Man suffers déjà vu so extreme he has stopped watching TV and reading

January 23, 2015  19:18

If you feel you have seen it all before, spare a thought for the young man convinced he is trapped in a time loop.

The feeling of constantly reliving his actions became so severe he stopped watching TV, listening to the radio or reading newspapers. The 23-year-old even had to drop out of university and was tormented by further attacks when he holidayed abroad. Even though he knew that what he was experiencing was not real, over three years the episodes gradually grew in intensity until they became debilitating.

Psychologists diagnosed him with severe déjà vu, an extremely rare condition and the first known case to be triggered by anxiety.

The feelings he experienced were stronger and far more frequent than the normal sense of déjà vu, which is French for ‘already seen’.

The man said that rather than just a feeling of familiarity, he feared he was reliving the past moment by moment in a real-life enactment of the movie Groundhog Day.

Details of the extraordinary case have been revealed in a report published by the Journal of Medical Case Reports.

Although sporadic cases of severe déjà vu have been encountered before, all previous cases were triggered by neurological conditions such as epilepsy or dementia.

However, in this case the trigger was the man’s anxiety, leading scientists to believe that anxiety disorders could be more related to déjà vu than previously thought, and the peculiar feeling could be triggered in the same way as panic attacks.

His case was analysed by experts from the universities of Sheffield Hallam, Exeter, Leeds, King’s College London and universities in Canada and France. All found his brain scans appeared normal.

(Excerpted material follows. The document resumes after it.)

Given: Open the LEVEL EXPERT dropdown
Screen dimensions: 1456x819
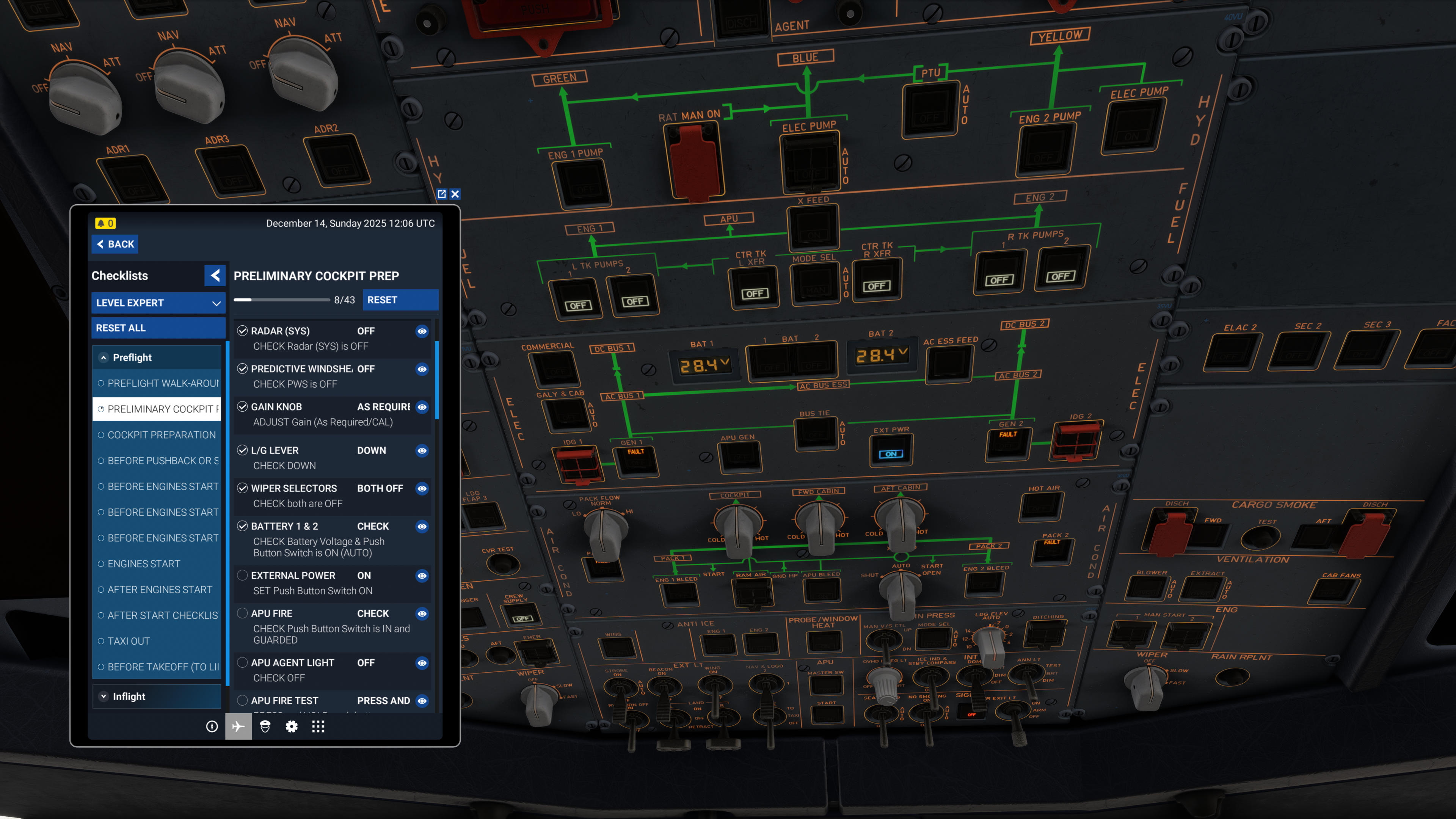Looking at the screenshot, I should (158, 303).
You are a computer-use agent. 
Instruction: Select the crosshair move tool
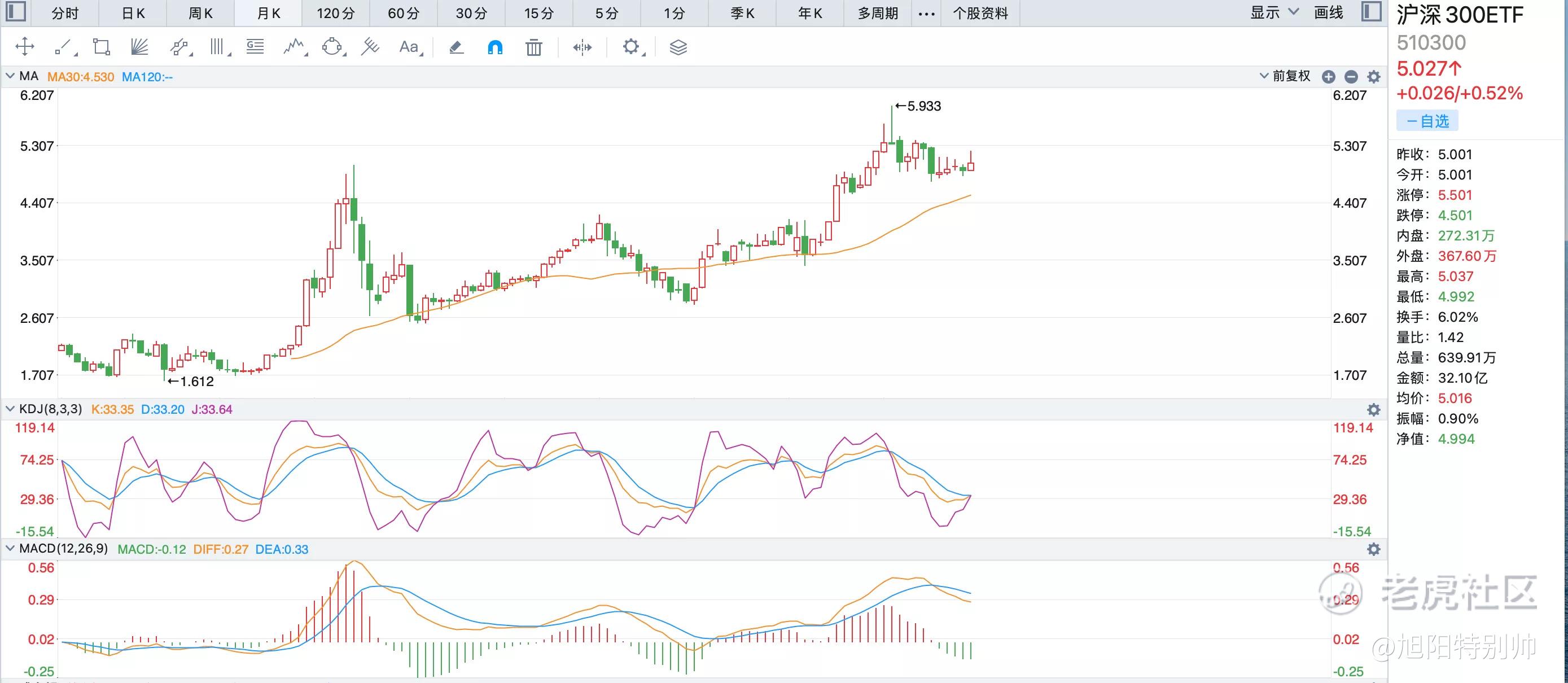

Report author Dr Christine Wells, from Sheffield Hallam, said: ‘Rather than simply the unsettling feelings of familiarity which are normally associated with déjà vu, our subject complained that it felt like he was actually retrieving previous experiences from memory, not just finding them familiar.

‘Most cases like this occur as a side effect associated with epileptic seizures or dementia.

‘However, in this instance it appears as though the episodes of déjà vu could be linked to anxiety causing mistimed neuronal firing in the brain, which causes more déjà vu and in turn brings about more anxiety.’

The patient’s anxiety had been so serious he would take two or three showers a day because he felt ‘contaminated’ and repeatedly washed his hands.

He began experiencing severe and frightening cases of déjà vu at 20.

The early episodes sometimes lasted only for minutes, but other attacks could be extremely prolonged. At university he took the hallucinogenic drug LSD once, and from then on the déjà vu would last for several minutes at a time.

Without knowing for sure exactly how the severe symptoms have been caused, there is no way to treat the young man.